Non c’è dubbio, gli scandali del recente passato, hanno creato una certa sensibilità da parte delle autorità di vigilanza europee nei confronti delle mosse di Facebook e la necessità di tutelare i diritti e la privacy dei cittadini della UE impone un monitoraggio preventivo, su questo il DPC irlandese è stato chiarissimo: l’integrazione delle piattaforme potrà essere accettata nella UE solo se in grado di soddisfare tutti i requisiti del GDPR.
Anche negli Stati Uniti si è aperto un dibattito politico che forse porterà al coinvolgimento della Federal Trade Commission, l’ente preposto alla tutela della privacy e della concorrenza.
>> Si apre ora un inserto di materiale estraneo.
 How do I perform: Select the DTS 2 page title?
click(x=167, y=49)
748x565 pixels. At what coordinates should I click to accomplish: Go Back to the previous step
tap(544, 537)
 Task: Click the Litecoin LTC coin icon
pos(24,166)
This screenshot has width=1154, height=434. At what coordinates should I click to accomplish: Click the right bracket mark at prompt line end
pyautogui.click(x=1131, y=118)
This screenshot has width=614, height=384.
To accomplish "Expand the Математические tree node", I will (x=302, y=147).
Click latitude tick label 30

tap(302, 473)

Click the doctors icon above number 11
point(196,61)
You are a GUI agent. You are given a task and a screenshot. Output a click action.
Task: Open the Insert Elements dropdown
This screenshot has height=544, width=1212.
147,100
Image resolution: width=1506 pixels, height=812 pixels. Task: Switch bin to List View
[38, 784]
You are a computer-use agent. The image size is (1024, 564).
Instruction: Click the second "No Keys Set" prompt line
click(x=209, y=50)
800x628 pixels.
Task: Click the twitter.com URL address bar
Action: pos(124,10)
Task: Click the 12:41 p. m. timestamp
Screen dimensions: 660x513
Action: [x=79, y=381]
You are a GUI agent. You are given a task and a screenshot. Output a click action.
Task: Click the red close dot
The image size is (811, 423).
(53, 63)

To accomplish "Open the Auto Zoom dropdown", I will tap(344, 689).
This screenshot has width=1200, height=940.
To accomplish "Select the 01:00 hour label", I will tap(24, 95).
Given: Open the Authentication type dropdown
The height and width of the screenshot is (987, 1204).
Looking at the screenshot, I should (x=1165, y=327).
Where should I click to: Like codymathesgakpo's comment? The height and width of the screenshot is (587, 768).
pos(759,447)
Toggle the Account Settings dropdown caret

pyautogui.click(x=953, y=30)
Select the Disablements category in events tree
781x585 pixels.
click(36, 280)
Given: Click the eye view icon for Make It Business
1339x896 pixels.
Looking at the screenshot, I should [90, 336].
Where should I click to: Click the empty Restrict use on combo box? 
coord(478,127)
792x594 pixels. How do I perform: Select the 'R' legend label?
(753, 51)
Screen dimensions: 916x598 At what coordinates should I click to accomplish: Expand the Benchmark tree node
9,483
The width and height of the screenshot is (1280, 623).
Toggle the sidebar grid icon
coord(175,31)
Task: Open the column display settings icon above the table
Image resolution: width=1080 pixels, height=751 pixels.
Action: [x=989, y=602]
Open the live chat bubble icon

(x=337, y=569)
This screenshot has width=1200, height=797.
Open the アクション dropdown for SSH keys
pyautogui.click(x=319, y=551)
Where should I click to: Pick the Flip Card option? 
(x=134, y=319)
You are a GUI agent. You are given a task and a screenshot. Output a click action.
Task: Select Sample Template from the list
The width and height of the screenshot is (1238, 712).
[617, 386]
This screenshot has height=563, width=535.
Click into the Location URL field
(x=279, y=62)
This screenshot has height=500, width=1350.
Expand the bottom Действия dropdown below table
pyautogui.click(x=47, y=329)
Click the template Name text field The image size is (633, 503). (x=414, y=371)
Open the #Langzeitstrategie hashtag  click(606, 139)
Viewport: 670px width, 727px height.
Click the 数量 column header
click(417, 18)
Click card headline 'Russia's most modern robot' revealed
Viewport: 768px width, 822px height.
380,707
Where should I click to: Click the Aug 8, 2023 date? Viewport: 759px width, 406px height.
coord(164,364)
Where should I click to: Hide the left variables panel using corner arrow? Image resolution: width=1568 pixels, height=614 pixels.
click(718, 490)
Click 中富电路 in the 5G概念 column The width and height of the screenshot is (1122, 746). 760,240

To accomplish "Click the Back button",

E’ chiaro infatti che dopo l’integrazione la posizione di Facebook sarà di assoluta dominanza su una larga fetta del mercato dei dati, ma è altrettanto chiaro (anche se scomodo da ricordare), che Facebook è già proprietaria di Instagram e WhatsApp per cui, a mio avviso, parlare di monopolio in questo momento mi sembra perlomeno tardivo se non poco opportuno.
Cosa succederà nei prossimi mesi
Cosa succederà nei prossimi mesi?
Molto dipenderà dalle contromosse dei rivali che non tarderanno ad arrivare; dipenderà anche da come l’opinione pubblica reagirà a questo progetto e da quanto le norme a livello globale, sapranno realmente affrontare l’argomento.
Sicuramente sarà un immenso banco di prova per il GDPR, le cui prescrizioni potrebbero anche non bastare più e necessitare di adeguamenti. Potrebbe essere un’ulteriore possibilità di migliorare quando possibile e colmare lacune dove necessario, le certezze al momento sono poche ma tra queste c’è il fatto che sia in atto un cambiamento epocale che sarà sempre più amplificato dall’evoluzione dell’intelligenza artificiale e del machine learning, fermarlo sarà molto difficile e forse nemmeno giusto.
Sarà però un nostro dovere provare a governarlo, con regole chiare, flessibili e possibilmente valide a livello mondiale.
Sarà una sfida titanica, nella quale la prima vulnerabilità è la diversità dei tempi di attuazione tra tecnologia e giurisprudenza, ma è una sfida che dobbiamo accettare se vogliamo porre le basi della futura etica dei dati.
Zuckerberg sa tutto questo, non ha paura delle sfide e detesta perdere. Sa che deve correre prima che qualcun altro giochi la partita al suo posto, noi possiamo solo scegliere se fare da semplici spettatori o provare a fare l’arbitro.
In qualsiasi caso, non abbiamo molto tempo e forse è meglio iniziare a correre.